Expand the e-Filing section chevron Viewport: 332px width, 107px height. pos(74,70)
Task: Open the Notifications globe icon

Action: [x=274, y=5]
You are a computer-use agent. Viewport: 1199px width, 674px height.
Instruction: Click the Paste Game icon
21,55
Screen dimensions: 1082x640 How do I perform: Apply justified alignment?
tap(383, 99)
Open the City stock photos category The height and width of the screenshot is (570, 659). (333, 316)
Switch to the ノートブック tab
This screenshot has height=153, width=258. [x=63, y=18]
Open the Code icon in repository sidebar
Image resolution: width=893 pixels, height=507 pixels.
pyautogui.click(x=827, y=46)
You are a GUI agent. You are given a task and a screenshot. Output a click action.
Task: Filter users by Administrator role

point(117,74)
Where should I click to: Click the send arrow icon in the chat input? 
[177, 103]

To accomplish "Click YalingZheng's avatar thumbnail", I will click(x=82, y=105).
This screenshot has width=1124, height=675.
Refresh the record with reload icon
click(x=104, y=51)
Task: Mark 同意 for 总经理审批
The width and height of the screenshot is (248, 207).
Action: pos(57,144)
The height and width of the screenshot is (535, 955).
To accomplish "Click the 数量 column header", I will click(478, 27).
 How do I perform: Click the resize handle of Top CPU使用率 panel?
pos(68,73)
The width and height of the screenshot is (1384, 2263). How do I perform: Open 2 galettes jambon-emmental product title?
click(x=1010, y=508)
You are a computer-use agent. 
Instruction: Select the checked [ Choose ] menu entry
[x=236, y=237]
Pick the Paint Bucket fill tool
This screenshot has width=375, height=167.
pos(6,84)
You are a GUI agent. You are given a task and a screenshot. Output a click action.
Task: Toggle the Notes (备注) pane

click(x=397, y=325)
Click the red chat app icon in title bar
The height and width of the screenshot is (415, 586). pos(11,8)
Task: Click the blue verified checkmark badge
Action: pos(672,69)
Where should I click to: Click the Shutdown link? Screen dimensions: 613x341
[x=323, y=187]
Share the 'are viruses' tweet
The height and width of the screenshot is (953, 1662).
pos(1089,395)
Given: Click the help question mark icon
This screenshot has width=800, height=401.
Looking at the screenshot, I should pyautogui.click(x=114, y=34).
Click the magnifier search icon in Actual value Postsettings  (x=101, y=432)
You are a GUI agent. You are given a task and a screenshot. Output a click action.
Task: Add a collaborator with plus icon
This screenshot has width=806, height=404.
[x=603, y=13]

#### TASK TO CARRY OUT
The required output is the lines from the one holding "Refresh the record with reload icon" through the last line of the entries above, copied exactly.

#### WORKED SOLUTION
Refresh the record with reload icon
click(x=104, y=51)
Task: Mark 同意 for 总经理审批
The width and height of the screenshot is (248, 207).
Action: pos(57,144)
The height and width of the screenshot is (535, 955).
To accomplish "Click the 数量 column header", I will click(478, 27).
 How do I perform: Click the resize handle of Top CPU使用率 panel?
pos(68,73)
The width and height of the screenshot is (1384, 2263). How do I perform: Open 2 galettes jambon-emmental product title?
click(x=1010, y=508)
You are a computer-use agent. 
Instruction: Select the checked [ Choose ] menu entry
[x=236, y=237]
Pick the Paint Bucket fill tool
This screenshot has width=375, height=167.
pos(6,84)
You are a GUI agent. You are given a task and a screenshot. Output a click action.
Task: Toggle the Notes (备注) pane

click(x=397, y=325)
Click the red chat app icon in title bar
The height and width of the screenshot is (415, 586). pos(11,8)
Task: Click the blue verified checkmark badge
Action: pos(672,69)
Where should I click to: Click the Shutdown link? Screen dimensions: 613x341
[x=323, y=187]
Share the 'are viruses' tweet
The height and width of the screenshot is (953, 1662).
pos(1089,395)
Given: Click the help question mark icon
This screenshot has width=800, height=401.
Looking at the screenshot, I should pyautogui.click(x=114, y=34).
Click the magnifier search icon in Actual value Postsettings  (x=101, y=432)
You are a GUI agent. You are given a task and a screenshot. Output a click action.
Task: Add a collaborator with plus icon
This screenshot has width=806, height=404.
[x=603, y=13]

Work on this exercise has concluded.